Говорили о войне. В этот же день, обедая с одним видным банкиром, я спросил его:

– Насколько серьезны слухи о войне?

Он уверенно сказал:

– Войны не будет!

Так как, по общему мнению, международную политику делают банкиры и уж им-то надо знать, будут люди драться или нет, – решительное заявление моего собеседника успокоило меня, вечером я купил билеты и поехал в Германию.

Но часа через два-три наш поезд остановился, и нам предложили очистить его, – дальше он не шел, – война была объявлена. В Париж поезда тоже не шли, лошадей моментально мобилизовали, и я остался с моими чемоданами на какой-то маленькой станции, среди французов, деловито озабоченных и как-то сразу посеревших.

Чтобы облегчить возвращение в Париж, я открыл мои сундуки и роздал все вещи, все платье и покупки бедным людям, оставив себе только самое необходимое. Мелкие деньги моментально исчезли из обращения. У меня в кармане были только билеты по сто и по пятидесяти франков, но их никто не менял. В ресторане, куда я зашел поесть, меня первым долгом спросили:

– У вас какие деньги?

– Французские. Вот!

– Извините, мы не можем дать сдачи.

Но мне хотелось есть, и я предложил:

– Дайте кусок мяса, бутылку вина и возьмите 50 франков за это!

К такому дорогому способу питания мне пришлось прибегнуть не один раз на обратной дороге в Париж, куда я медленно передвигался то пешком, то на лошадях.

Я нашел этот способ глупым и стал приглашать на мои завтраки и обеды людей с улицы, тех, которые похуже одеты и не очень упитанны. Знакомился с одним из таких людей и, поговорив с ним минут пять-десять о войне, приглашал его в ресторан. А так как на сто франков в маленьком городке Франции можно поесть и не вдвоем, а вдесятером, я предлагал своему новому приятелю позвать к завтраку его друзей и знакомых. Он устраивал это, и мы истребляли «неразменную бумажку» целиком.

Во время этих завтраков и обедов я убедился, что французы, которых принято считать хвастливыми и легкомысленными, относятся к войне с полным сознанием ее ужаса и, в то же время, говорят о ней вполне спокойно. Никто не грозил закидать немцев шапками, все сознавали, что война будет длительной и потребует крайнего напряжения сил всей страны.

Париж я увидал озабоченным и нервным, – толпы народа, заполняя улицы, шумели и жестикулировали, но когда немецкий аэроплан бросил первые бомбы и прокламации, в которых предлагалось сдать Париж, – эта прокламация все-таки вызвала бесчисленные остроты и громкий смех.

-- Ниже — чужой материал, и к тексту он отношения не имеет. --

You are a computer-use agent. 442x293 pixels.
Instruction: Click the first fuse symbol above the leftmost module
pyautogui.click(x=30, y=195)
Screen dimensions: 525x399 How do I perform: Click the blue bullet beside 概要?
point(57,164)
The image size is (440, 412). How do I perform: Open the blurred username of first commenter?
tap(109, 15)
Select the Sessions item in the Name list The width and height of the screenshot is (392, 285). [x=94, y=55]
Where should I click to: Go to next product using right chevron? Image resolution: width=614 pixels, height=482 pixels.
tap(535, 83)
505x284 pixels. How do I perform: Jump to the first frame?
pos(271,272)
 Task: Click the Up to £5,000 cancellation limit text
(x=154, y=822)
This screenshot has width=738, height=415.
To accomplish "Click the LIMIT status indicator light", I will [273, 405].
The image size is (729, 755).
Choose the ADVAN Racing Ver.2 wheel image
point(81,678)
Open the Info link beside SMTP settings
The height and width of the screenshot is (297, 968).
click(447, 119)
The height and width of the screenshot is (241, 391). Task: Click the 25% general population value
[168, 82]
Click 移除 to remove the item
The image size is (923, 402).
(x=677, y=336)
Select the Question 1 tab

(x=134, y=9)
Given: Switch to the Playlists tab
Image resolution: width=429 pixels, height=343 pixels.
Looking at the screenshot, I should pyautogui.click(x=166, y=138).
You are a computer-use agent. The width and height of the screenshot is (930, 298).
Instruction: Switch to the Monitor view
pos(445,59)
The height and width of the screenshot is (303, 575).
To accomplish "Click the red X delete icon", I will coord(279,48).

«Великая германская армия у ворот Парижа!» – возвещала прокламация.

– Войдите! – смеясь, предлагали парижане.

Однако, когда на улице лопнула шина автомобиля, две дамы впали в истерику, что, впрочем, не помешало публике наградить их остротами и смехом.

Веселый галльский дух и тут не унывал, хотя каждый час грозил налетом цеппелинов и градом бомб.

В Париже мне нечего было делать, и страшно, впервые за всю жизнь, тянуло на родину. Я переехал в Бретань, на берег океана, в местечко Ла Боль, а оттуда решил перебраться через Ламанш в Англию.